THE SPIRIT OF FREEDOM
Neil talking about The Spirit of Freedom
Project Details
Initial Client: States of Guernsey
Dimensions: 350cm x 115cm x 50cm (h x w x d)
Weight: 300kg
Date: 2003
Site: Not installed – see text
The Spirit of Freedom
This sculpture started life as my entry to an open international sculpture competition set up by the government of the island of Guernsey, one of the British Channel Islands.
It was intended to symbolise the release of the island from the German occupation in the 1939-45 world war and was to be sited in the centre of the roundabout by the harbour in St Peter Port.
Incredibly I actually won the competition and my commission was proudly announced in the Guernsey Press (the 200 year-old national newspaper) but then ‘the powers that be’ had a change of heart and the work was never commissioned! It happens! Disappointments and rejection are a fairly regular part of any artist’s life so one moves on!
The maquette at about 125cms had been admired over many years so I decided recently, in late 2014, that I would have it enlarged. I worked with a very well known agrandisseur, my friend Richard Clarke. His studio is a few miles from mine, just outside Chichester in West Sussex.
For this sculpture the enlarging was done using a traditional pantograph and the enlarged work, three times the original, was laboriously made in clay from which piece moulds were taken to produce patterns for sand casting.
The work was produced at Castle who have foundry facilities in Stroud and Liverpool as well as in Wales.

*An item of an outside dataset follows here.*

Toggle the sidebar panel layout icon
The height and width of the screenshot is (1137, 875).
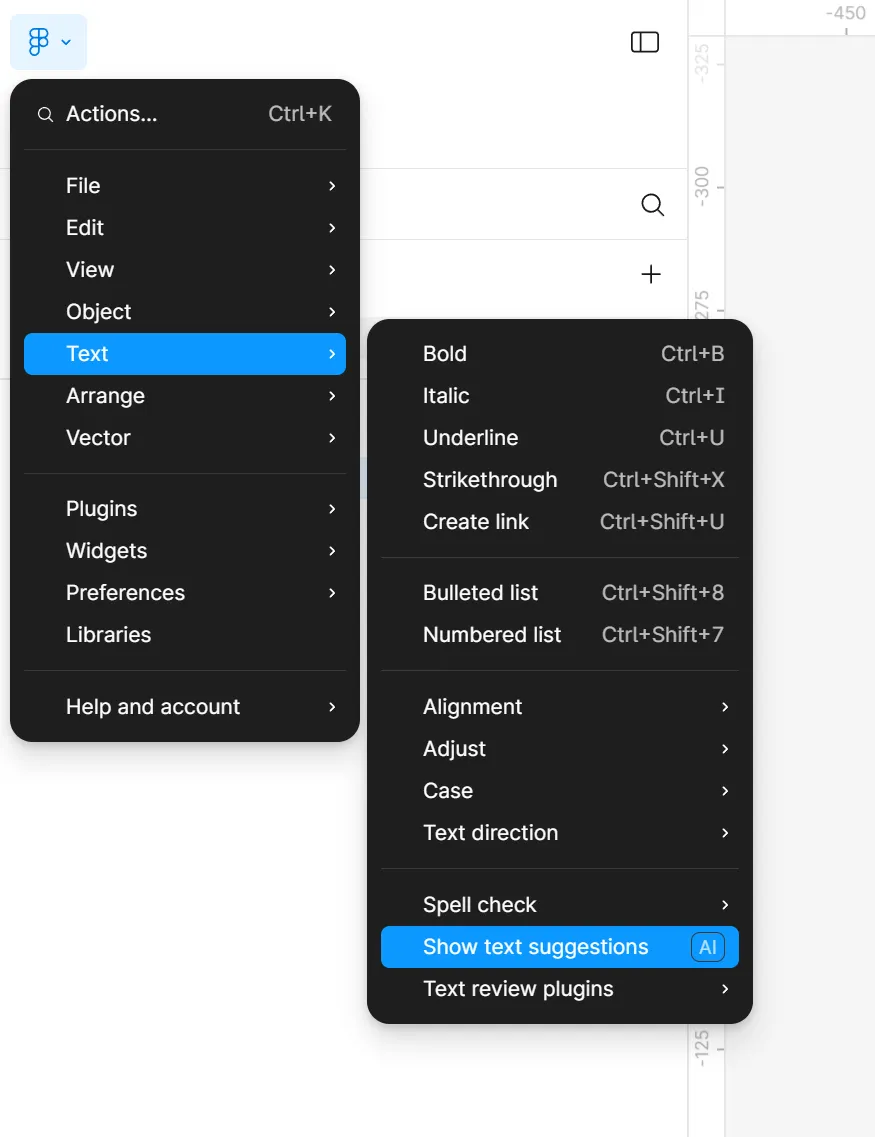tap(645, 42)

The enlarged sculpture is 350cm high x 115cm wide x 50cm deep and weighs 300kg (11’5″ x 3’9″ x 1’8″ and 660 pounds).
The finished work in cast bronze, is patinated and then waxed in the foundry before installation. From start to finish the whole process takes many months; in reality often probably the best part of a year to make. As a sculptor one learns tenacity and patience!